■ **About this exercise**:
Beginning with the line that contains "Home (27, 15)", transcribe every line through the end of the entries exactly as written, and reproduce nothing else.

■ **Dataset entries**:
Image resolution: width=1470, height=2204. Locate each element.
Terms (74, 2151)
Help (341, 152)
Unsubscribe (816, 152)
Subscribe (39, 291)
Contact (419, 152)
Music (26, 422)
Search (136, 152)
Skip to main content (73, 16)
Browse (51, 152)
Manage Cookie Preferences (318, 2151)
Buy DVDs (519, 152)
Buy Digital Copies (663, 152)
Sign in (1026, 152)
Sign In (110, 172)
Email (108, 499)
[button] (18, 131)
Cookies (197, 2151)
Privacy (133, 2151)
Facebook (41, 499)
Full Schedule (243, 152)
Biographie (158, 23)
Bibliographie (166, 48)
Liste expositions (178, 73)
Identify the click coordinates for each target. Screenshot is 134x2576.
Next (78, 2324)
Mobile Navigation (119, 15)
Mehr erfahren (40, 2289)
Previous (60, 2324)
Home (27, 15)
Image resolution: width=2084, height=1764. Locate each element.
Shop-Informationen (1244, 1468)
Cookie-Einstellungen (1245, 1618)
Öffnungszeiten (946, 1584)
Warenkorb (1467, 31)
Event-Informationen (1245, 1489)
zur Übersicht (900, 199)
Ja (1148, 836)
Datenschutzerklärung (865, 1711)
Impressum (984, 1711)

■ **Answer for the task**:
Home (27, 15)
Image resolution: width=2084, height=1764. Locate each element.
Shop-Informationen (1244, 1468)
Cookie-Einstellungen (1245, 1618)
Öffnungszeiten (946, 1584)
Warenkorb (1467, 31)
Event-Informationen (1245, 1489)
zur Übersicht (900, 199)
Ja (1148, 836)
Datenschutzerklärung (865, 1711)
Impressum (984, 1711)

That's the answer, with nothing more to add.